Karol i Klaudia przyjechali do szpitala. Byli bardzo zdenerwowani. Karol robił się cały blady, podczas gdy Klaudia trzęsła się ze strachu. Wyszedł do nich lekarz prowadzący ciążę Patrycji.
- Poród się zaczął - oznajmił lekarz.
- Ale jaki poród. W szóstym miesiącu?! - krzyknął Karol.
- Panie Kłos, rozumiem pańskie zdenerwowanie, ale zrobimy wszystko, by dzieci przeżyły. Proszę się uspokoić, więcej informacji udzielimy za jakiś czas - powiedział lekarz i odszedł.
- Nie rozumiem, czemu on może być taki spokojny - burknęła Klaudia.
- Ja też, dzwonię do Oliwii - odrzekł Karol. O mało z nerwów nie upuścił telefonu.
Ja w tym czasie byłam z Alkiem w parku. Usłyszałam dzwonek telefonu.
- Hej, co się stało? - zapytałam.
- Oli, Patrycja jest w szpitalu, rodzi - powiedział, a właściwie wydukał mój brat.
- Jak to rodzi, zostały jeszcze trzy miesiące. Nic nie mów, zaraz będę - powiedziałam zdenerwowana.
Aleks odruchowo złapał mnie za rękę, widząc, że jestem ogarnięta niepokojem. Niepokój - za mało powiedziane.

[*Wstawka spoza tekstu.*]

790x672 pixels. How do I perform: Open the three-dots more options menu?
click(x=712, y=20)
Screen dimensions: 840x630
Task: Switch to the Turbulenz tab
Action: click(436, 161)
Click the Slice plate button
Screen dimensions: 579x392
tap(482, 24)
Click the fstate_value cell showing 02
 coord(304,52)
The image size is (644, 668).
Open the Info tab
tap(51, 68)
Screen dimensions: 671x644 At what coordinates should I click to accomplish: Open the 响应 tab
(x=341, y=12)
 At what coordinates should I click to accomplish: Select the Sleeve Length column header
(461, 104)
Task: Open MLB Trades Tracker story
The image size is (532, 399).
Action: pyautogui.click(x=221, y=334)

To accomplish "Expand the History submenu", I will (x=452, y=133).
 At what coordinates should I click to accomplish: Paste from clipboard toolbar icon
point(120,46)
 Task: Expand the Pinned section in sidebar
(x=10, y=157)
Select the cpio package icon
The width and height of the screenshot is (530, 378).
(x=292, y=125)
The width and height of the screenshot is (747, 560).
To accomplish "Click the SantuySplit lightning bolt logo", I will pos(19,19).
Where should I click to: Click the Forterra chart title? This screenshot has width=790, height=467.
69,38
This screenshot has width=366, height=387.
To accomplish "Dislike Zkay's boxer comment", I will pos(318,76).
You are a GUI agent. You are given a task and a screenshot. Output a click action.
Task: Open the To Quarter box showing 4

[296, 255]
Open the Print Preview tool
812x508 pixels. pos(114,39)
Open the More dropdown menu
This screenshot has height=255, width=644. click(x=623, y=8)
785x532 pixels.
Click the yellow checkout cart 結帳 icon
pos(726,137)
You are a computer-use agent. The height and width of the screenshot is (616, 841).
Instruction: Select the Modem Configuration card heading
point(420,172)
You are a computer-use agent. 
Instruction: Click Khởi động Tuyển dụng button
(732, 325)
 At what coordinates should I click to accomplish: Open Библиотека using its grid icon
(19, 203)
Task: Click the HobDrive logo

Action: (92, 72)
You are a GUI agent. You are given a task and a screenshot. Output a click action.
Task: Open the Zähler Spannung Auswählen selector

Strachem.
- Jedziemy do szpitala, Patrycja rodzi o trzy miesiące za wcześnie, nie wiadomo, czy dzieciaki przeżyją - powiedziałam ciężko oddychając.
- Chodź, nie ma co czekać, jedziemy - rzekł Aleks i szybko poszliśmy do samochodu.
Po piętnastu minutach byliśmy na porodówce.
Widząc tak zaniepokojonego Karola, zaczęłam się jeszcze bardziej martwić. Klaudia zresztą też wyglądała nie za ciekawie. Po cichu płakała - miała podpuchnięte oczy.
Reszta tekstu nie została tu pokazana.